On the outskirts of the Rho Ophiuchi cloud complex, which is about 400 light-years from Earth, a Flying Saucer glows.
Okay, the Flying Saucer isn’t a spaceship. It’s a young star officially known as 2MASS J16281370-2431391; its colloquially name is inspired by its appearance in visible pictures. But just because it isn’t an alien spacecraft doesn’t mean something interesting isn’t happening. In fact, an international team of scientists with the European Southern Observatory (ESO) recently glimpsed something they thought was physically impossible.
Viewing the star’s protoplanetary disk—a collection of gas and dust associated with early planet formation—with the Atacama Large Millimeter/submillimeter Array (ALMA), the researchers observed and imaged the glow emanating from the disk’s carbon monoxide molecules. Surprisingly, the team observed a negative signal.
“This disk is not observed against a black and empty night sky,” said Stephane Guilloteau, who is the lead author of a Letter to the Editor appearing in Astronomy & Astrophysics. “Instead it’s seen in silhouette in front of the glow of the Rho Ophiuchi Nebula.

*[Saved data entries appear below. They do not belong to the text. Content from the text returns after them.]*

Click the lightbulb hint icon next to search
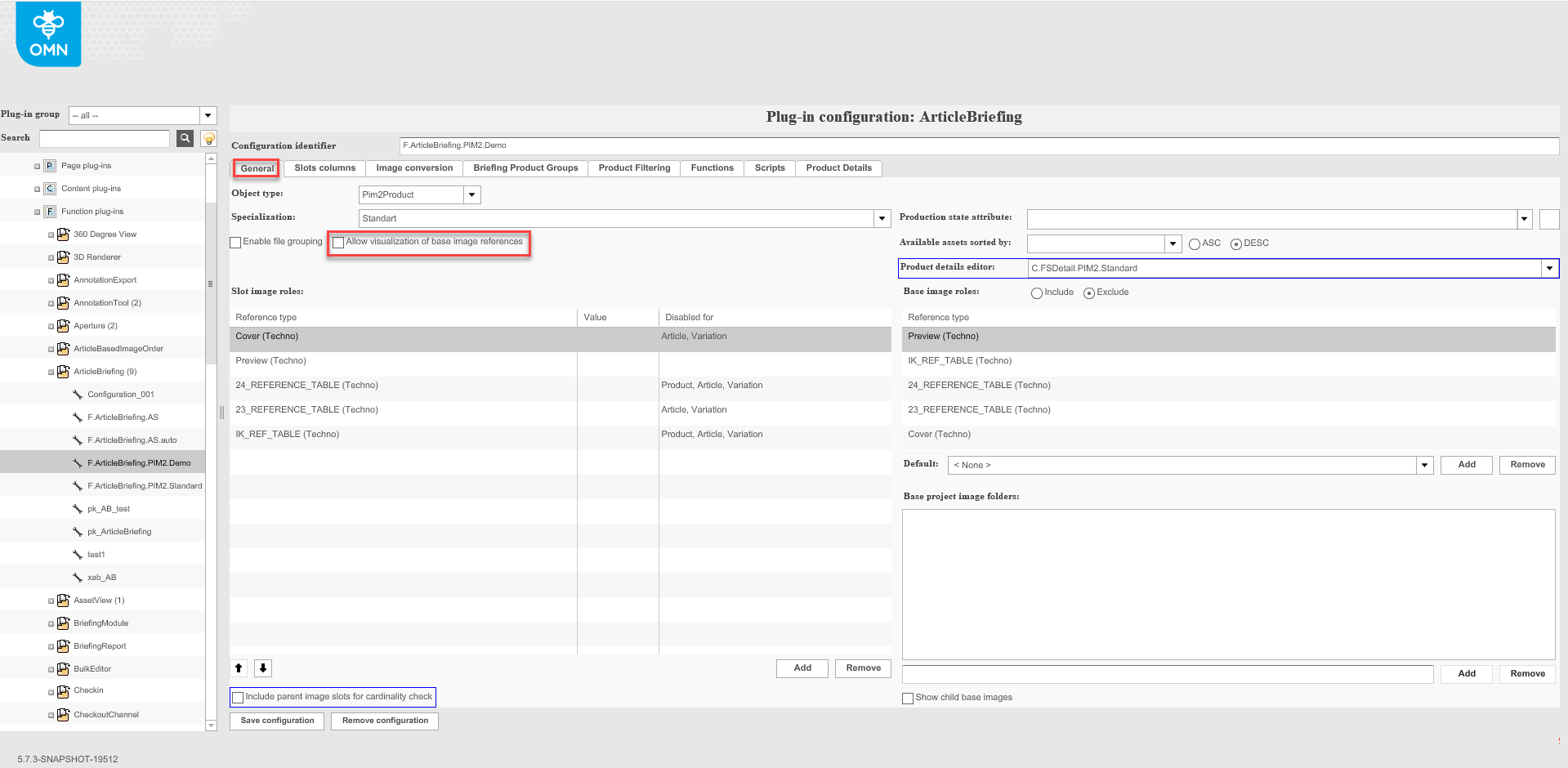This screenshot has height=768, width=1568. tap(208, 138)
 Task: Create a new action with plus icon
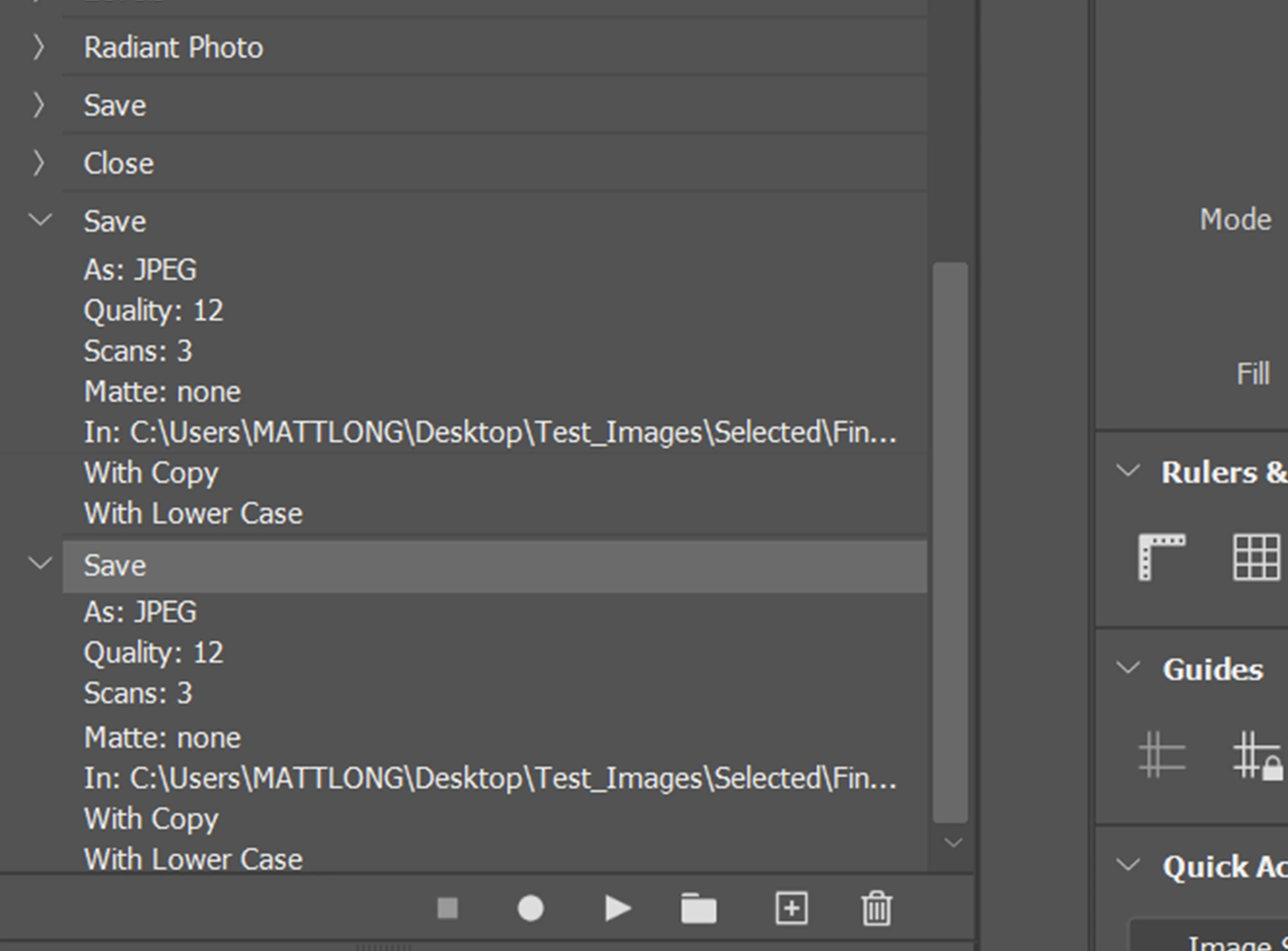coord(792,909)
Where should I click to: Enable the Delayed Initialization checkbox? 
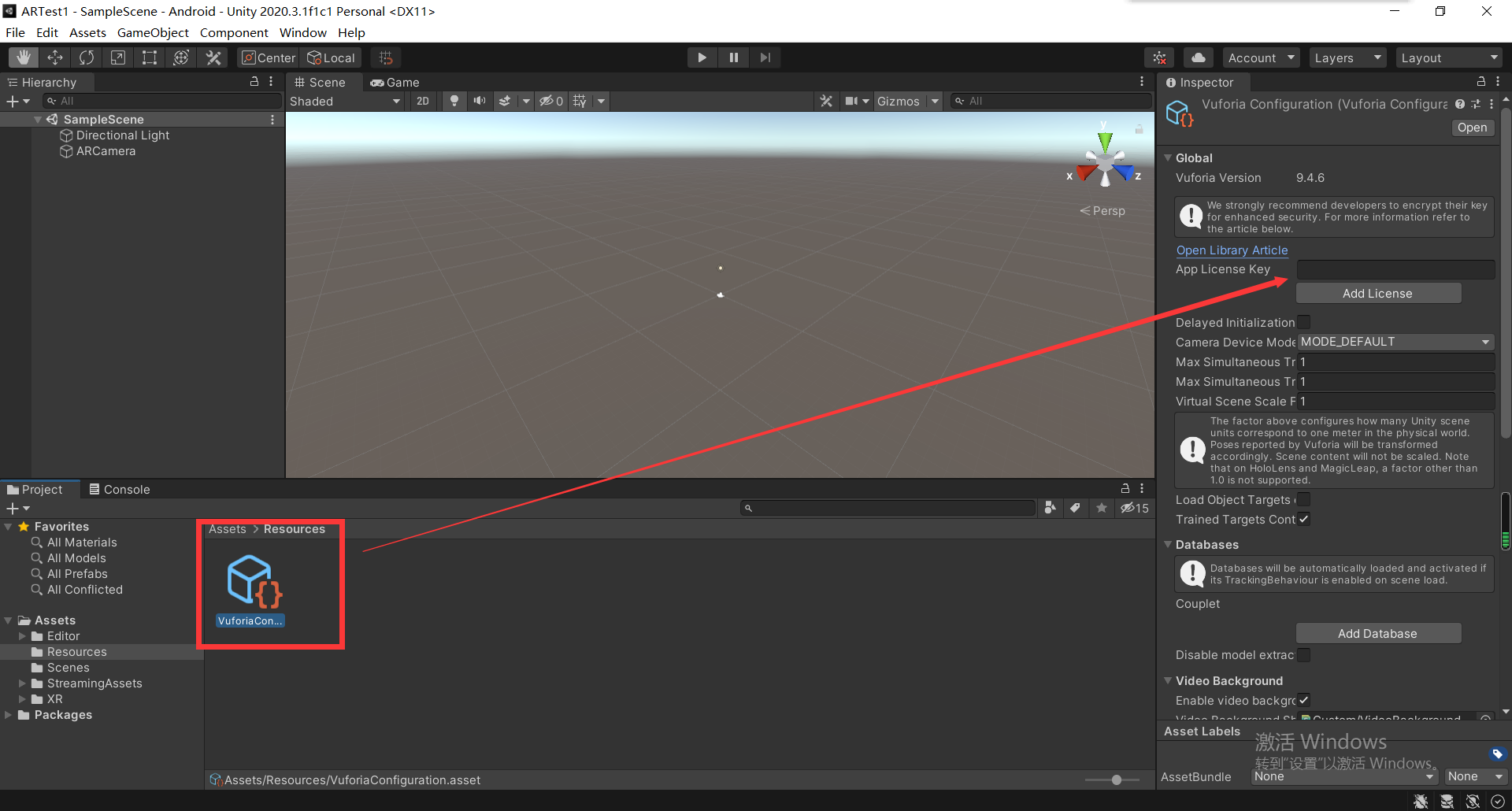point(1304,322)
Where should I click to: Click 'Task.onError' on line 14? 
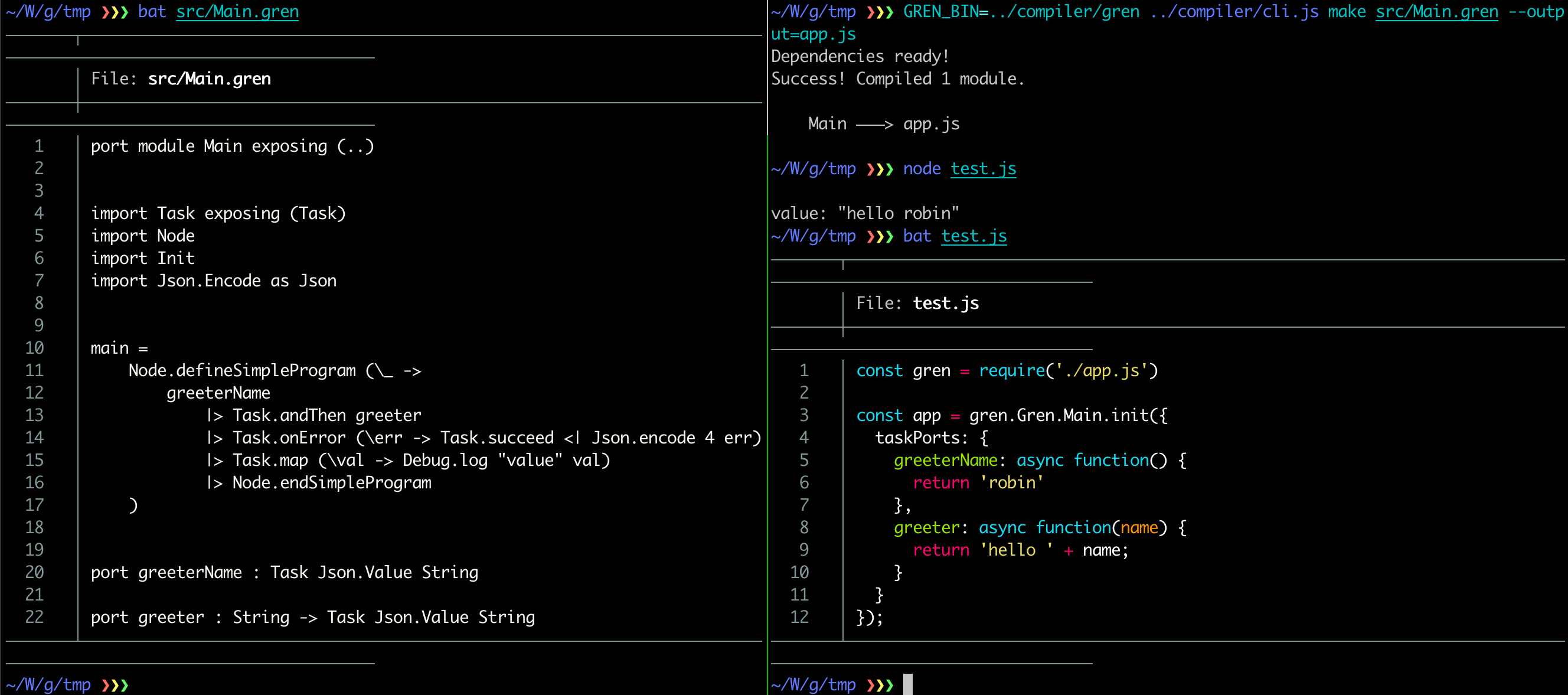click(289, 438)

This diffuse glow is too extended to be detected by ALMA, but the disk absorbs it. The resulting negative signal means that parts of the disk are colder than the background. The Earth is quite literally in the shadow of the Flying Saucer!”

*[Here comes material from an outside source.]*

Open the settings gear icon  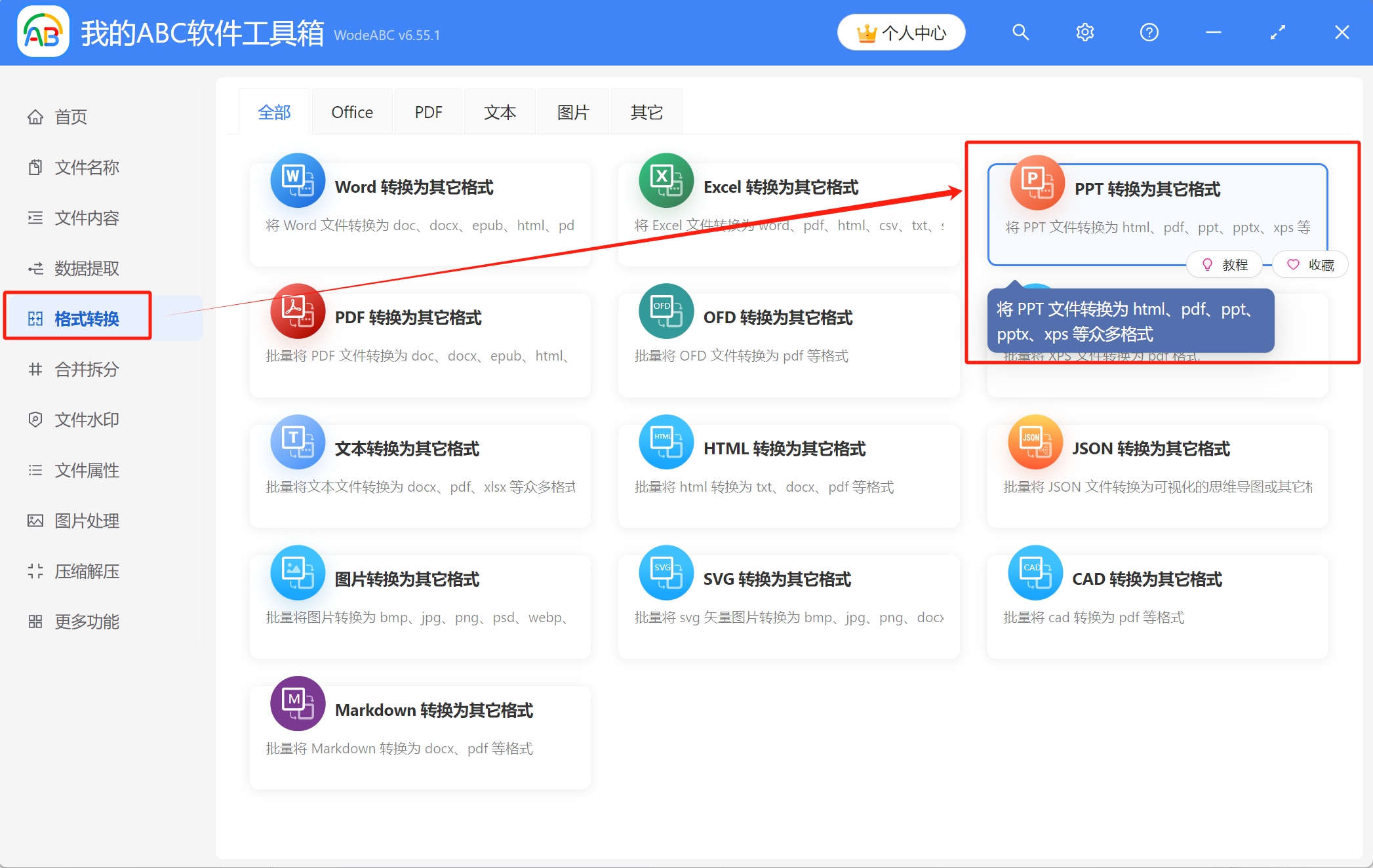click(x=1084, y=31)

The ALMA data was combined with other observations of the background glow from Spain’s IRAM 30-m telescope. With the two datasets, the researchers discovered the disk dust grain temperature was -266 C, colder than previous temperature models predicted.
“Although dust is the main agent to control the protoplanetary disk temperature, our knowledge of dust temperatures essentially relies on modeling of disk images and (Spectral Energy Distribution),” the researchers write in Astronomy & Astrophysics. “Despite (or even because of) their sophistication, these models suffer from many uncertainties because of the large number of assumed properties: radial distribution, dust grain growth, dust settling, composition and porosity, disk flaring geometry, etc.”
According to the ESO, most current models predict temperatures between -258 and -253 C.
While the researchers haven’t pinpointed the exact reason behind the low temperature, they have a few ideas. One idea postulated is the temperature may depend on the disk’s grain sizes. The larger grains being cooler, and the smaller ones warmer.
“It is too early to be sure,” said coauthor Emmanuel di Folco.
Further observations are needed to understand the role temperature plays in planet formation.